Clearing through my flat, I’m feeling reflective and feel the urge to tweet about my Dad.

I need to talk about my Dad, and finding Happiness.
Like many Irish youngsters of the 50s, Mum & Dad travelled to England to find work. Dad found work on the building sites, Mum found work as a Nurse.
Then they found each other & married.
They had my brother & sister, and after almost a decade they had their baby – me.
I wasn’t like my brother. He was fearless & football mad. I was fretful & football frightened me.
I was curly headed and often mistaken for a girl, “She’s a bonny one Sean, how old is she?” As I got older, this bothered me. But Dad always did his best to deflect and shield me from the misgendering.
At the age of 10 Mum & Dad decided to return to Cavan with me. My brother and sister remained, as they had jobs. I sobbed throughout the night on the boat, and more so on the bus to Cavan.
Cavan was a universe away from the Manchester Council estate I’d come from. There were no brown or black people, and I sounded different from the locals. Kids laughed at my accent, not in a cruel way, but I didn’t realise that, then.
I stopped talking, became mute, withdrawn, insular. Mum & Dad were busy re-establishing themselves; I suppose my hermitic state helped them do that. But they always kept a watchful eye on me.
I grew into an awkward teen, whilst Dad became a popular member of the community. His passions were: GAA, Soccer, Horse Racing, and every other sport on the spectrum. I hated sport, we had nothing with which to bond – yet we did.
Mum worked at nights as a barmaid, so Dad and I would bond over dinner duties, “Do you want to peel or mash, Dad?”
“Ah sher, I’ll peel, you’ve done it the last two nights.”
We ate together every night whilst watching Crossroads.
Mum worked late, and thus slept late. So Dad got me up for school and we always ate breakfast together to the sound of The Shipping News on the radio, “Will we have chops tonight, son?” The thought of those chops with Dad got me through the tedium of the school day.
My Cousin’s (Dad’s brother’s sons), were all rising up the ranks of Junior GAA.
I wasn’t.
I felt deeply ashamed for letting Dad down.
I wanted him to feel the pride in me that his brother’s were feeling for their sons. But Dad wasn’t bothered, “Come on son, Crossroads on.”

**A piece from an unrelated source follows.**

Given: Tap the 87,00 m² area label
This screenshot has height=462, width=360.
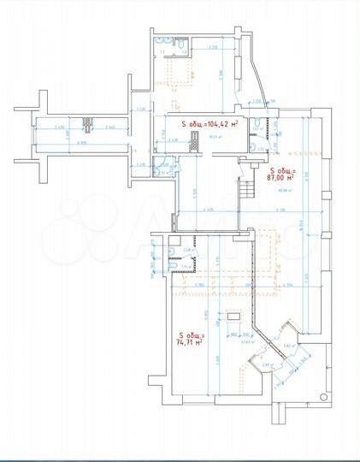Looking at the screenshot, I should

Now, I had a secret hobby. I had this thing about designing and drawing wedding dresses. I would spend hours in my bedroom sketching the most intricate designs onto long limbed, exotic, big haired goddesses.
To this day, I don’t know how Dad found them. All I recall is the profound shock and shame I felt when I saw him walking into the living room with my sketch pad, him flicking through page after page of my shameful, sissy secret!

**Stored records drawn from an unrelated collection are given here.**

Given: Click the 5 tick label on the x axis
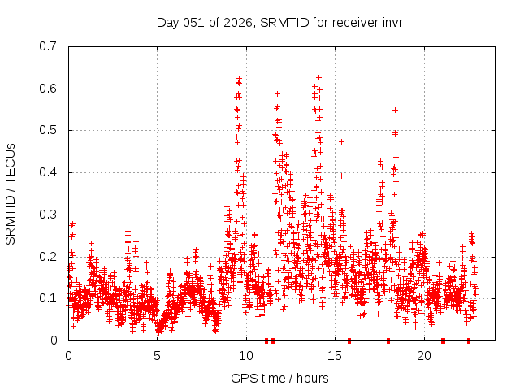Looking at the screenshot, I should [x=158, y=355].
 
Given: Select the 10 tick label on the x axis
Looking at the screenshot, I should [x=246, y=355].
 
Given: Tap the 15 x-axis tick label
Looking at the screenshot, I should [x=336, y=355].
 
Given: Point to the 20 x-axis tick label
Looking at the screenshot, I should [x=424, y=355].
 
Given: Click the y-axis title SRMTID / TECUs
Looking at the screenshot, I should [x=11, y=193].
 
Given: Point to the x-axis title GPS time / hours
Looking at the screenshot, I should [x=279, y=378].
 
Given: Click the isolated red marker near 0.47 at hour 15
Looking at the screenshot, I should [x=341, y=141].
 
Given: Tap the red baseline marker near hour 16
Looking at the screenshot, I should [x=349, y=340].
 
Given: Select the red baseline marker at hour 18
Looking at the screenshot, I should [x=388, y=340].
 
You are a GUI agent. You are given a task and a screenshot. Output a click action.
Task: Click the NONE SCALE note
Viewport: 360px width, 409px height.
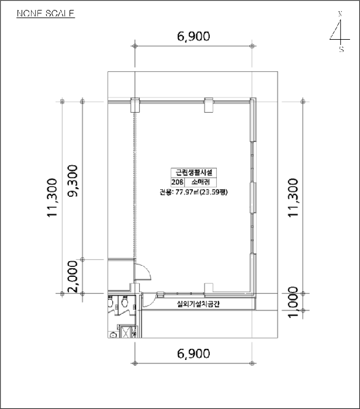point(46,13)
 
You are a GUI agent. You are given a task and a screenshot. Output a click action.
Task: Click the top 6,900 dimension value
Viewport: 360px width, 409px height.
point(193,37)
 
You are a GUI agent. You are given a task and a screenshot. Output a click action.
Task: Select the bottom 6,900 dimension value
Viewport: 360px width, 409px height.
point(193,353)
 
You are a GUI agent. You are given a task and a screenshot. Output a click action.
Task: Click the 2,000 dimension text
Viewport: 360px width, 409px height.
point(74,276)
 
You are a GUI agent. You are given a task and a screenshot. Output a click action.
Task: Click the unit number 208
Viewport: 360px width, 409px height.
point(177,182)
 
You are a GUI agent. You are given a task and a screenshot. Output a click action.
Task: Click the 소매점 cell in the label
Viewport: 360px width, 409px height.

My face burned up as my burly builder Dad, my Irish GAA mad Dad looked at what his son was doing upstairs, whilst he was downstairs cheering on his team. I should have been sitting with him, not by myself sketching frocks!

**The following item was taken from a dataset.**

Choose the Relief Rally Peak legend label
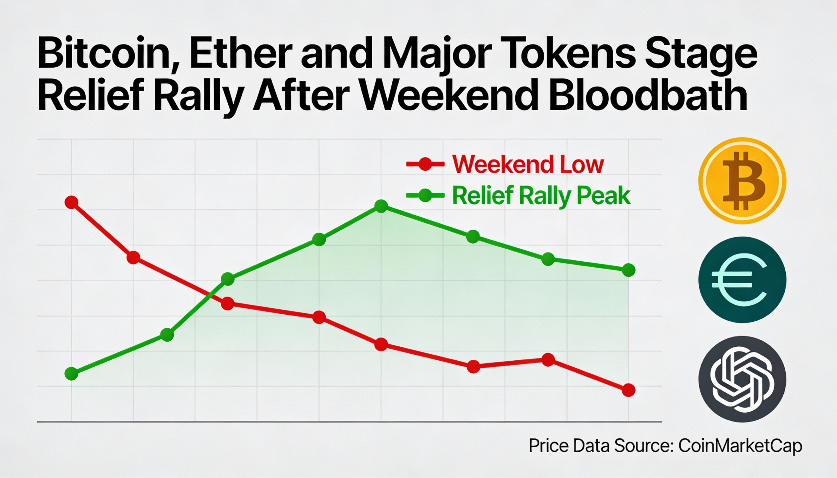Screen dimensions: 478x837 pos(541,196)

Dad looked at me, I braced myself, “Did you draw these?”
“Yes.”
He flicked through the pages again, looked at me, “They’re fucking brilliant!”
He looked again, “I didn’t know you could draw like this.” When he looked at me the 3rd time, I’m sure I saw pride in his eyes.
When I got into Dublin’s National College of Art & Design, I’d say my Dad was the proudest man in Ireland. I was the first in our family to enter into 3rd Level Ed. Mum & Dad toiled to ensure I graduated.
When I was 35, Mum died suddenly. Dad was bereft, “What am I going to do, son?”
“Build a house Dad, your house.”
And he did.
Dad died in September last year.
He knew he was dying.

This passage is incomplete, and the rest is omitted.